Coba Anda banyangkan, bagaimana Anda akan berinteraksi lebih sering dengan tetangga jika Anda tidak mengetahui keseharian mereka, tidak tahu apa yang mereka sukai, tidak tahu apa yang sedang mereka perjuangkan, dan lain sebagainya.

Maka dari itu agar pelanggan menjadi loyal, kita sebagai pebisnis atau marketer harus bisa mengenal pelanggan lebih dekat lagi. Dengan kedekatan akan meningkatkan interaksi. Semakin sering berinteraksi akan pelanggan menjadi loyal bukan lagi mimpi.

[3] Membangun komunikasi ringan dan kontinyu

Setelah Anda mengenal lebih dekat siapa dan bagaimana pelanggan Anda, berikutnya adalah mulai membangun komunikasi ringan. Mentang-mentang sudah pernah membeli lalu Anda langsung menawarkan produk Anda kepada mereka.

Ini memang tidak salah, tetapi bisa menimbulkan perasaan tidak nyaman pada pelanggan Anda. Bisa-bisa mereka berpikir kalau mereka adalah sasaran tembak atau sapi perah yang setiap kali terhubung dan berinteraksi, isinya penawaran, penawaran dan penawaran melulu.

Akan lebih baik jika Anda membangun komunikasi yang ringan-ringan dulu. Seperti menanyakan bagaimana kabar mereka. Menanyakan produknya sudah sampai atau belum. Menanyakan ada kesulitan tidak dalam menggunakan produk/ layanan kita, dan lain sebagainya.

Komunikasi ringan ini perlu untuk awal-awal Anda membangun komunikasi dengan pelanggan/ Setelah itu Anda bisa memberikan hal-hal lain seperti tips atau mungkin promosi. Lakukan ini secara kontinyu atau berkelanjutan.

[4] Kontak kembali pelanggan yang lama tidak bertransaksi

Seringkali seorang pelanggan tidak membeli dalam waktu yang cukup lama, padahal produk kita cukup bernilai untuk mereka. Hal ini bisa saja terjadi karena mereka lupa dengan kita.
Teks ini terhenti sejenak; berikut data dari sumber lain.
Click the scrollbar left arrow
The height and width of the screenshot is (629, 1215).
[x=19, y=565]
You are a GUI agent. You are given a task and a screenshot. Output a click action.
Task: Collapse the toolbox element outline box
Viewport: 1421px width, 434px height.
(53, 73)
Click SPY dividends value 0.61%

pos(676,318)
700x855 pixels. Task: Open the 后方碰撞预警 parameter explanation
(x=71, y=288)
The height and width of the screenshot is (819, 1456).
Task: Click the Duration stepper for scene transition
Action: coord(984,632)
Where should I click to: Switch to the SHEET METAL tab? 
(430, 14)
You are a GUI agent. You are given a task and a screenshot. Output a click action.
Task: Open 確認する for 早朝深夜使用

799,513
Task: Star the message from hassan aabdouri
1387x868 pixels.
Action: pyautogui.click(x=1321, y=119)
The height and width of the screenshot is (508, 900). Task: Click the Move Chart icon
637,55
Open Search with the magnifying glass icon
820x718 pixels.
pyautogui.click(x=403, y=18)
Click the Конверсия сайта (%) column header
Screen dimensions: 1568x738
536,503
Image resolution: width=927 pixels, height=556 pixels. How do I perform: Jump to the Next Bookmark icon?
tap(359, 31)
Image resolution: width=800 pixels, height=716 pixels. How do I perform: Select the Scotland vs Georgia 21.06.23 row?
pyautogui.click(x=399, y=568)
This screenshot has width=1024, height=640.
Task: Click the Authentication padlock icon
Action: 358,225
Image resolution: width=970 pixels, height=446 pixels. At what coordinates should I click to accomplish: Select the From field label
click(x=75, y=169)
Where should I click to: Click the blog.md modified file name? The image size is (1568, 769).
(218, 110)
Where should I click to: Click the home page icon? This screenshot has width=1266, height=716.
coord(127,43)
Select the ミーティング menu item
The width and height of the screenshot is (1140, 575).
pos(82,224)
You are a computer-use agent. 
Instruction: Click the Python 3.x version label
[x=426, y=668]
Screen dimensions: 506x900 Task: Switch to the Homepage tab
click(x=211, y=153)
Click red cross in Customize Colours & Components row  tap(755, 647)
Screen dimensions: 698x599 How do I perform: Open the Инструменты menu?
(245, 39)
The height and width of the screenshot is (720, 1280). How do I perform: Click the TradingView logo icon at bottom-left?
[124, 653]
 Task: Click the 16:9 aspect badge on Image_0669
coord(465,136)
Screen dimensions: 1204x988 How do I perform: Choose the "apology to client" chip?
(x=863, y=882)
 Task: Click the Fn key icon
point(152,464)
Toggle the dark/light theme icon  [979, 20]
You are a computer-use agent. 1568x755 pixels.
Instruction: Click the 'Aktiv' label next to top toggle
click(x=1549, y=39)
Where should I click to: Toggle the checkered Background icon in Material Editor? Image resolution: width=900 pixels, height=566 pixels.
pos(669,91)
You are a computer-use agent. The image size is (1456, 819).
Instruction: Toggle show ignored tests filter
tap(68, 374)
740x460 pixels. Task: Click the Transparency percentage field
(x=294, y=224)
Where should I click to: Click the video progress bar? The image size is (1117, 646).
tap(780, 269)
Bisa karena mereka sibuk atau punya aktivitas lainnya.

Maka dari itu, agar pelanggan menjadi loyal kita perlu mengontak pelanggan yang lama tidak bertransaksi kembali. Anda bisa melakukan ibi bisa melalui email maupun saluran pemasaran lain seperti sosial media, telepon, SMS ataupun apliksi chat seperti WhatsApp dan Telegram.

[5] Mengirimkan reminder ke pelanggan.

Agar pelanggan menjadi loyal Anda bisa mengirimkan reminder ke pelanggan. Sebagai contoh Anda punya usaha bengkel. Biasanya ketika ada orang servis mereka lupa kapan waktunya servise berikutnya.

Dengan kita mengirimkan reminder ke pelanggan maka mereka Anda ingat dan segera melakukan service kendaraan ke kita. Dengan kita ingatkan terus menerut maka peluang agar pelanggan menjadi loyal bisa terbuka lebar.

Itulah 5 tips dari kami agar pelanggan menjadi loyal. Semoga bermanfaat dan sampai bertemu di artikel berikutnya.